## What to work on
Copy the entries word for word, starting at the line that contains "What do you" and stopping after the line that contains "magnifier-illustration is located". Omit the pictures.

## Available data
◇ ◇ ◇ ◇ ◇
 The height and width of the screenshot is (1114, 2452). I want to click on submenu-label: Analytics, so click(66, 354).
◇ ◇ ◇ ◇ ◇
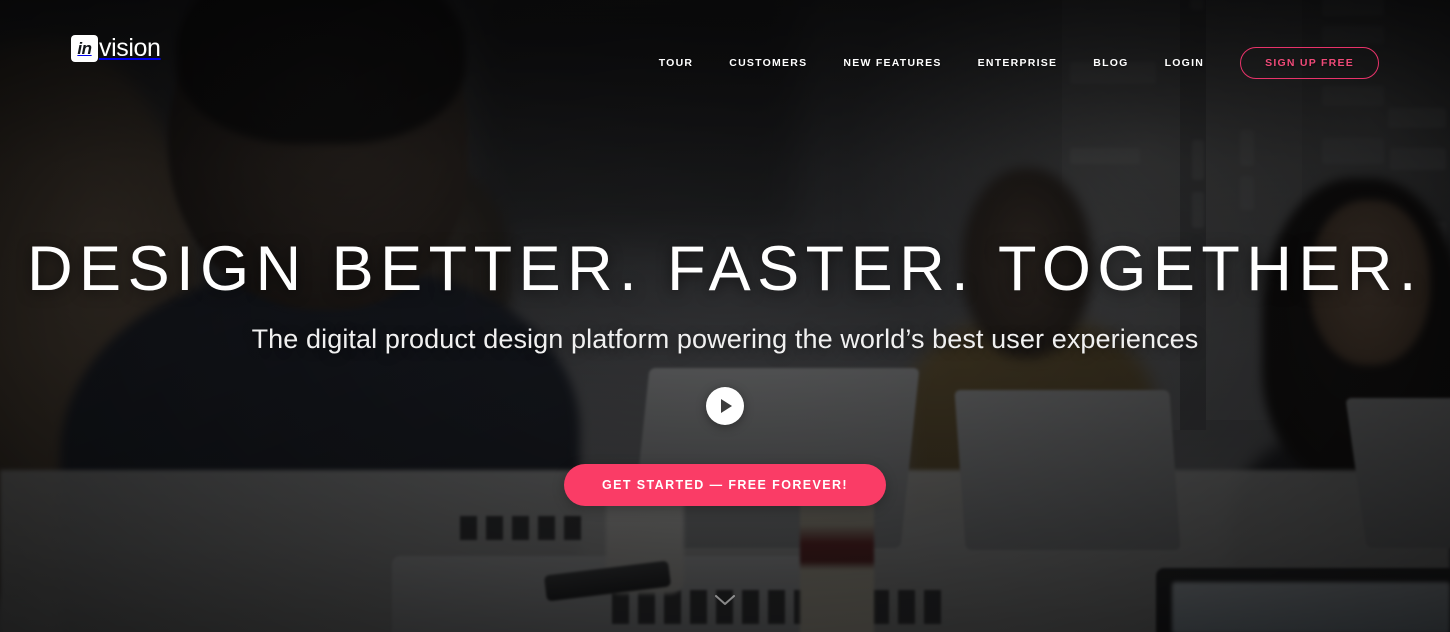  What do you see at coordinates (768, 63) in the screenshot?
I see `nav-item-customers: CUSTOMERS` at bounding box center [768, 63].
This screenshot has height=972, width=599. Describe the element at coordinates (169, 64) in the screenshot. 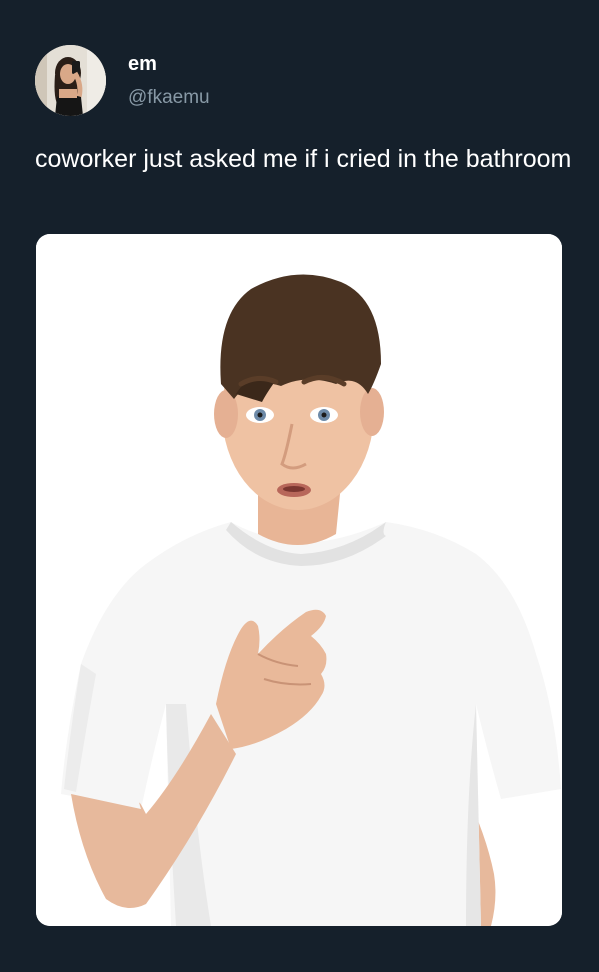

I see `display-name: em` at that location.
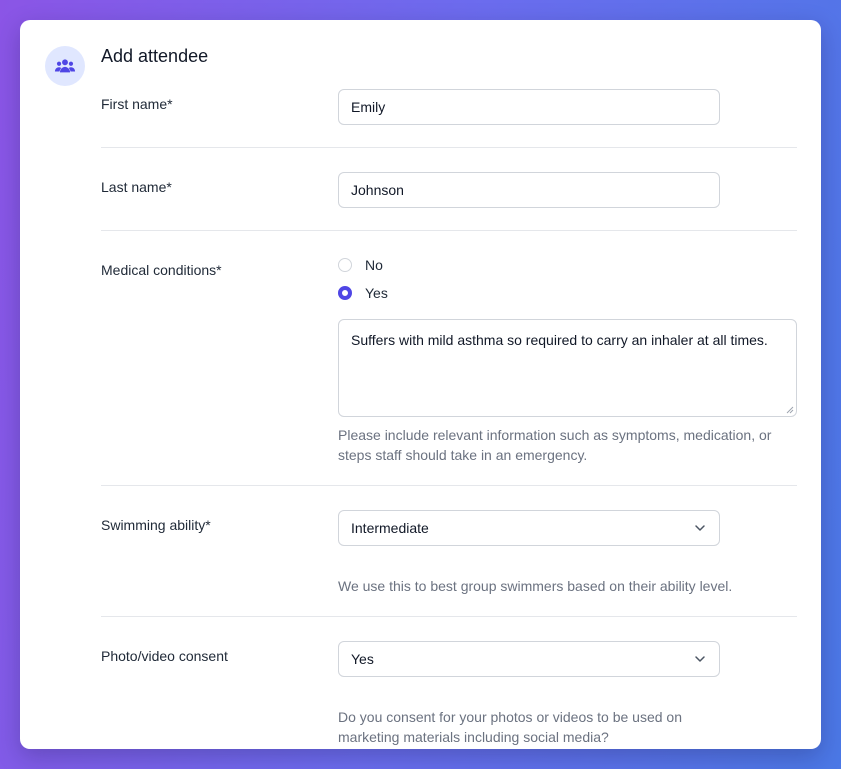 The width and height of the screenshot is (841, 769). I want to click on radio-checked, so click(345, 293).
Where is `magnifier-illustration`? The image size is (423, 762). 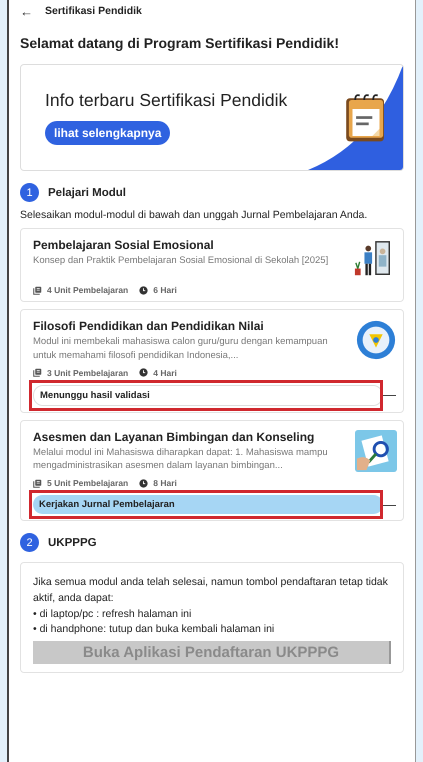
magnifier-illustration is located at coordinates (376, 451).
◇ ◇ ◇ ◇ ◇
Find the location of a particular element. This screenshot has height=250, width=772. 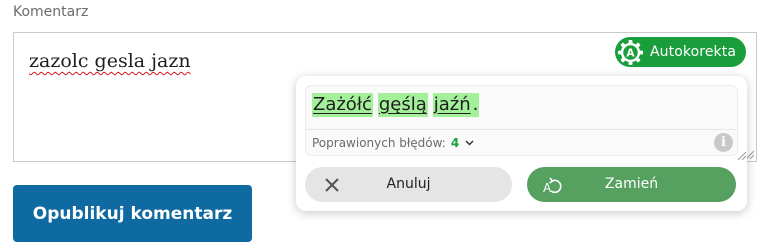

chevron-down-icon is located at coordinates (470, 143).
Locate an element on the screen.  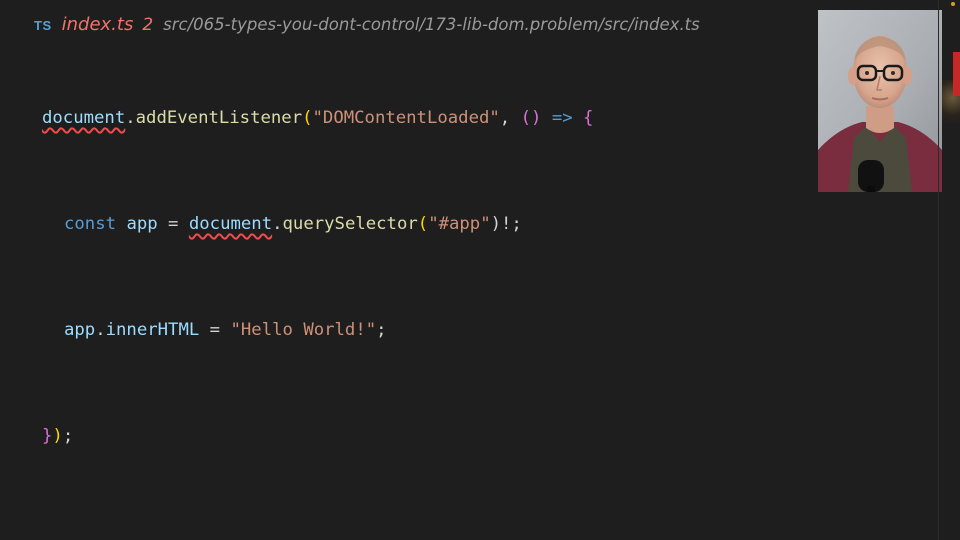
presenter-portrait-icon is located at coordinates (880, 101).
◇ ◇ ◇ ◇ ◇
## Result of this exercise
  What do you see at coordinates (768, 63) in the screenshot?
I see `nav-item-customers: CUSTOMERS` at bounding box center [768, 63].
This screenshot has height=972, width=599. Describe the element at coordinates (169, 64) in the screenshot. 

I see `display-name: em` at that location.
 The width and height of the screenshot is (841, 769). I want to click on radio-checked, so click(345, 293).
Where is `magnifier-illustration`? The image size is (423, 762). 
magnifier-illustration is located at coordinates (376, 451).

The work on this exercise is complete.